Il n'a pas envie de s'impliquer, mais il s'agit de toi, et pour toi il peut peut-être faire une exception. Et il ne manque pas d'en dire un peu trop.
* Ma fiancée est aussi une hôte. J'imagine que tu le savais déjà ?
Tu as l'air de tout savoir.
* Ca va. Mon corps s'est remis, depuis. A... peu près. Enfin bref.
Il observe le fond de son verre, qu'il n'a pas énormément rempli. Par rapport à toi, en tous cas.
* Oui, je le sais déjà. Il y a quelque chose que je peux faire pour elle ?
* Pour moi. Ne la tue pas.
Nouvelle gorgée, il repose ses yeux sur la valise abandonnée là, un air presque triste au visage.
* C'est ce que tu projetais de faire, dans les souterrains, non ? La chasse. C'est ce qu'elle a pressenti.
Et pourtant, même s'il se refusait à le penser, Danaé était un peu paranoïaque. Ceci dit, elle s'était tout de même rarement trompée, et il aurait pris toutes les précautions du monde pour la protéger. Il le lui avait promis.
* Je veux trouver un moyen de nous débarrasser de nos étoiles. Je veux qu'on vive en paix.
Sans passer par la case mort, si possible. Si Danaé revenait, qu'en serait-il de... Non, il ne voulait pas penser à ça. Il ne voulait pas penser à tout ce qu'il avait à perdre dans cette opération.
* Ce n'est pas moi qui décide de qui est tué et qui ne l'est pas.
Cela dit, à la façon dont il fuit ton regard, tu as l'impression qu'il t'a écouté.

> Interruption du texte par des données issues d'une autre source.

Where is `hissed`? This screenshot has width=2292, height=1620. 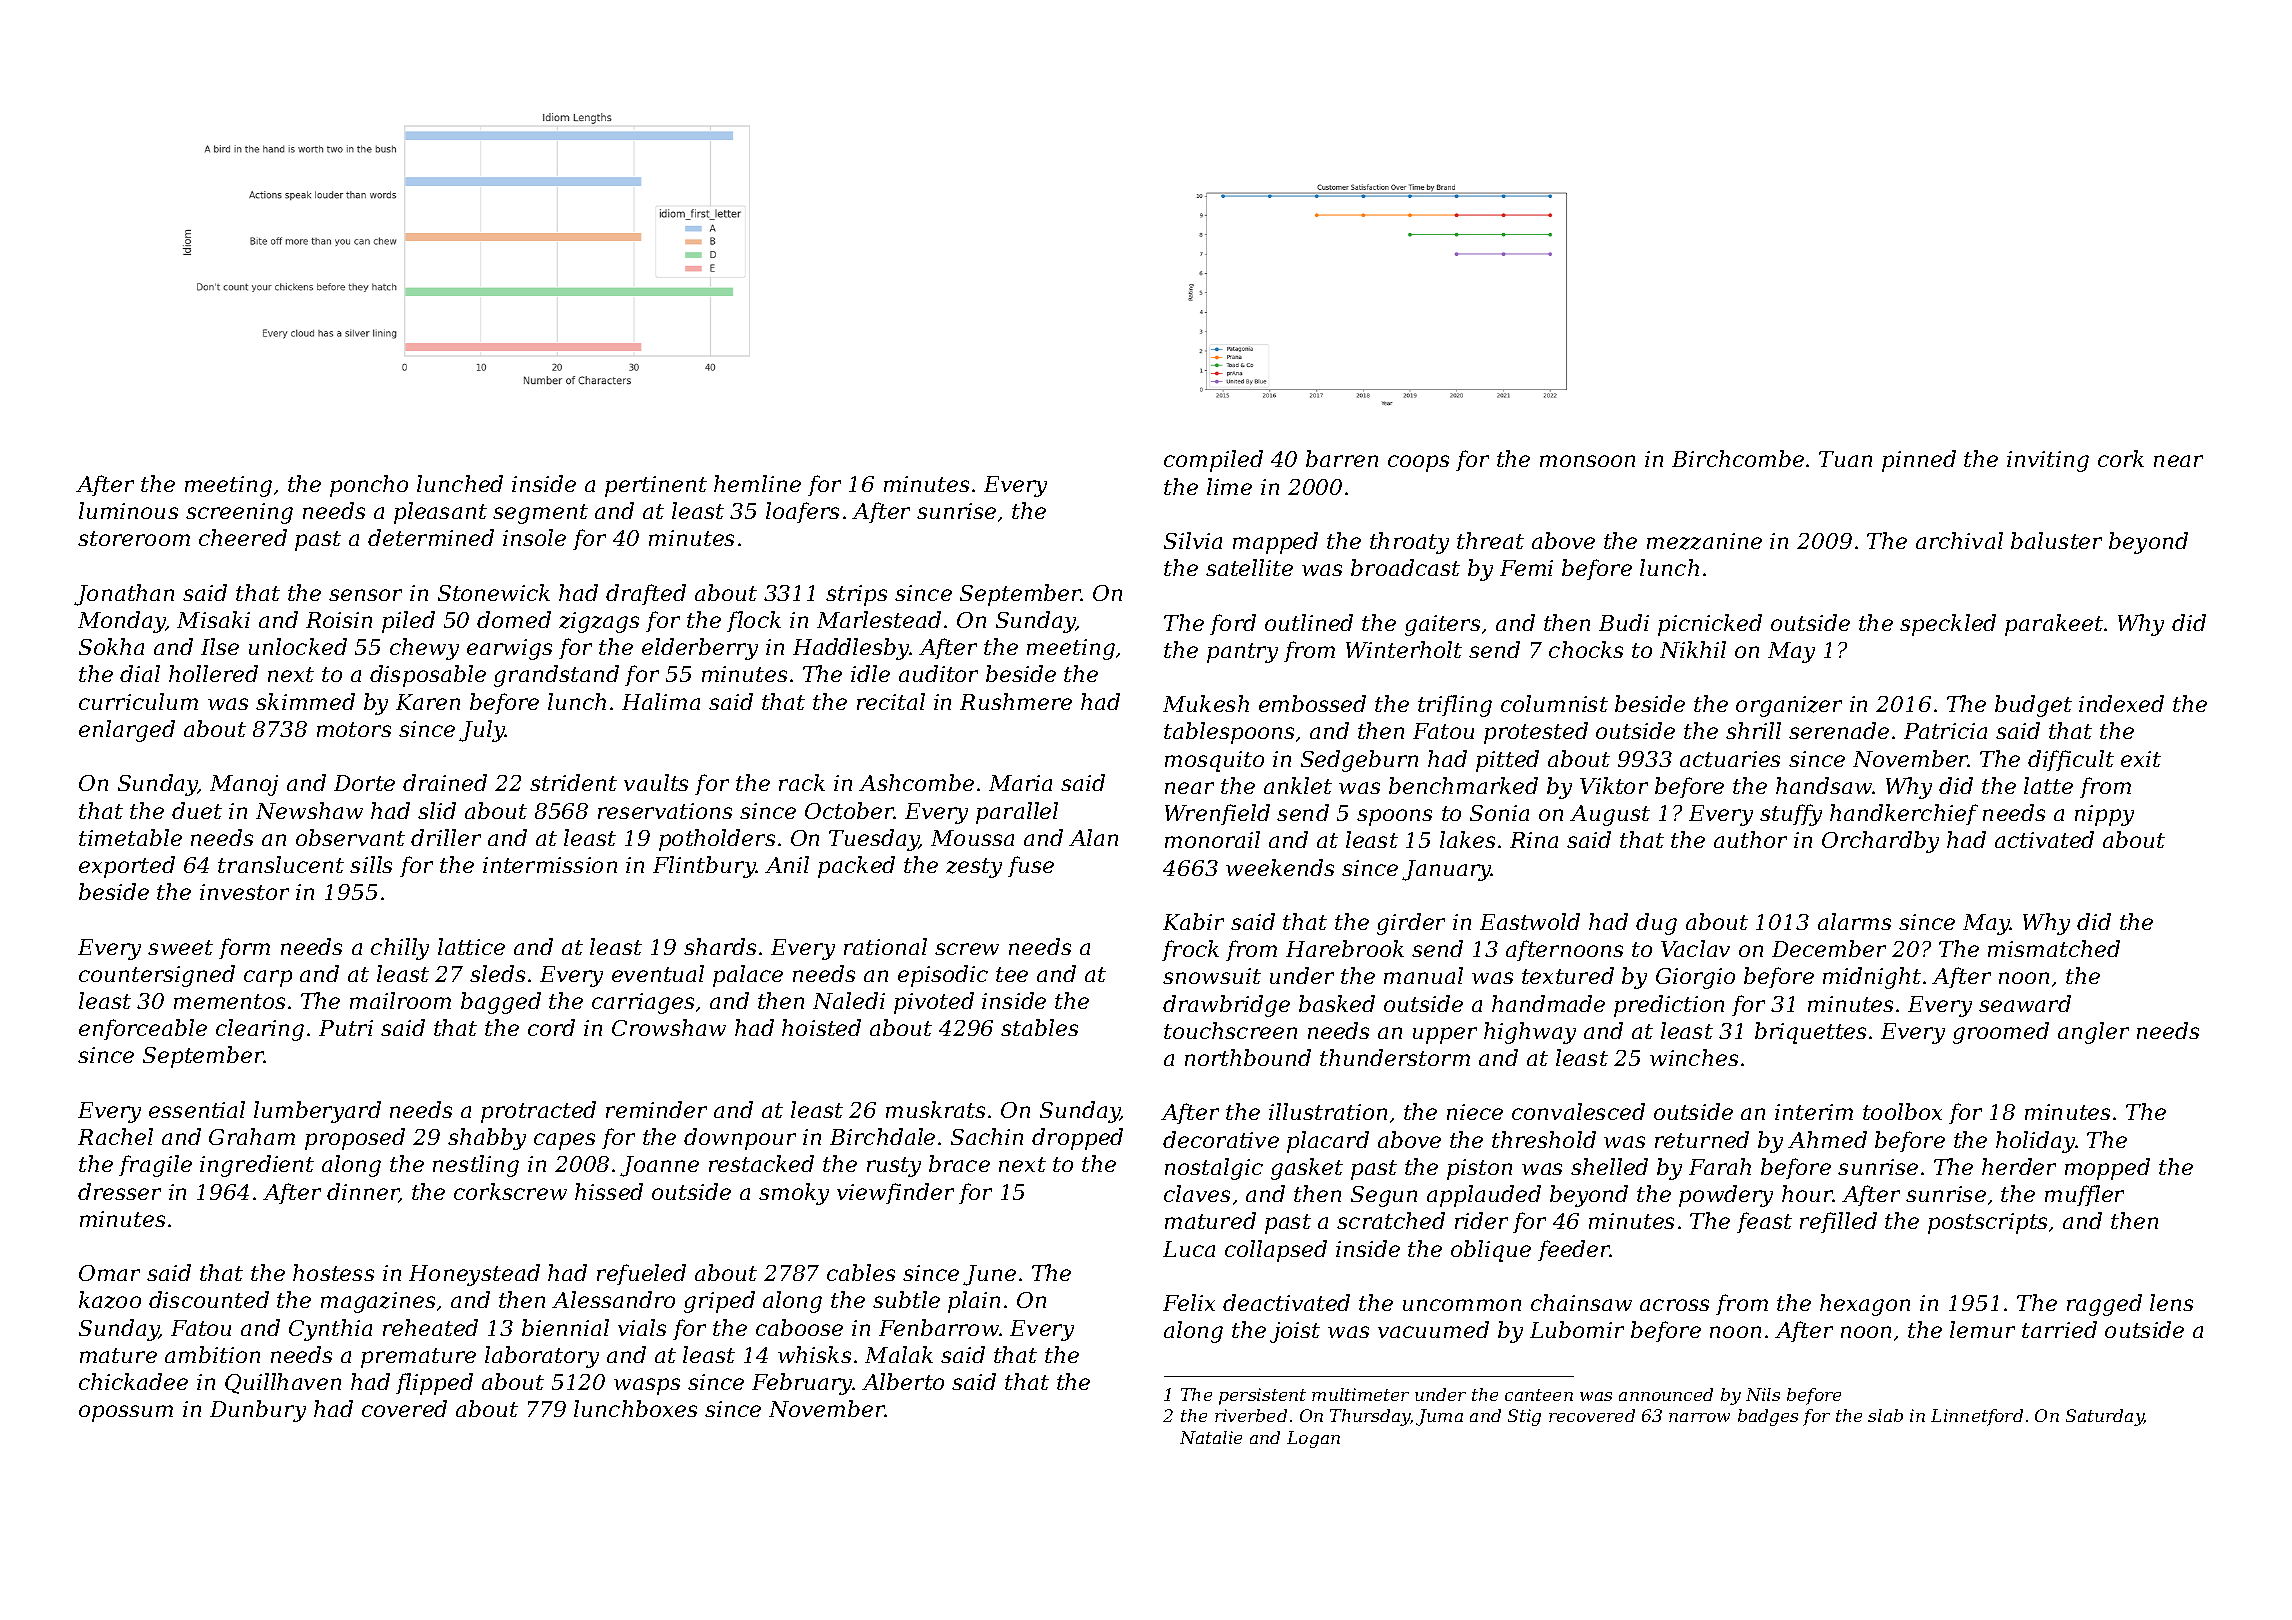
hissed is located at coordinates (609, 1191).
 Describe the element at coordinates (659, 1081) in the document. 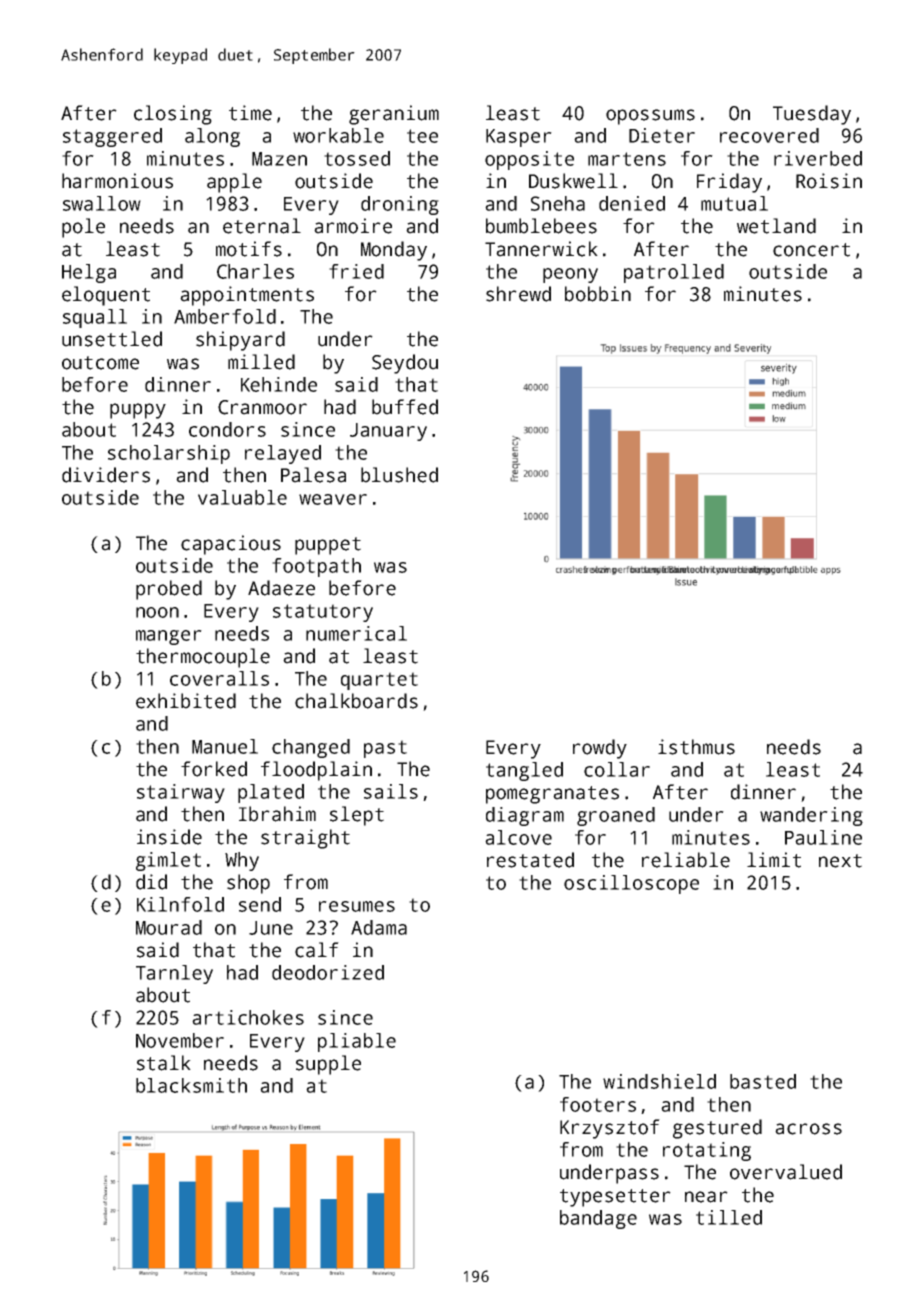

I see `windshield` at that location.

* Et tu sais que ce n'est pas ta fiancée que je visais.
Il se ressert.
* Ce n'est plus besoin de faire profil bas. L'immeuble de Danaé ne restera pas imprenable éternellement. Que ce soit nous qui manœuvrons ou non.
L'annonce te fait froid dans le dos.
* Cette famille est maudite.
C'est une annonce qu'il souffle dans le plus grand des calmes, ça résonne particulièrement chez toi. Il repose le regard dans le tien.
* Si tout cela trouve une fin, m'autoriseras-tu à entrer dans ta vie ?
* Peut-être. Un sourire amer. Ca dépend de comment ça finit, Nori. Si tu t'attaques aux miens, je ne suis pas sûr de te considérer encore comme de la famille.
* Entendu.
Le ton est glacial, mais tu sais qu'il te rend la remarque. Ce n'est probablement pas une bonne chose, d'ailleurs. Puis, plus bas.
* Si jamais tu as besoin de quelque chose, n'hésite pas.
Tu devines que c'est plutôt l'inverse. En tout cas il s'apprête à partir.
* Nori.
Tu te retournes alors qu'il t'accompagne vers la sortie.
* Je... suis content qu'on se soit retrouvés. Et que tu m'acceptes.
Sans plus de cérémonie, il te ferme la porte au nez.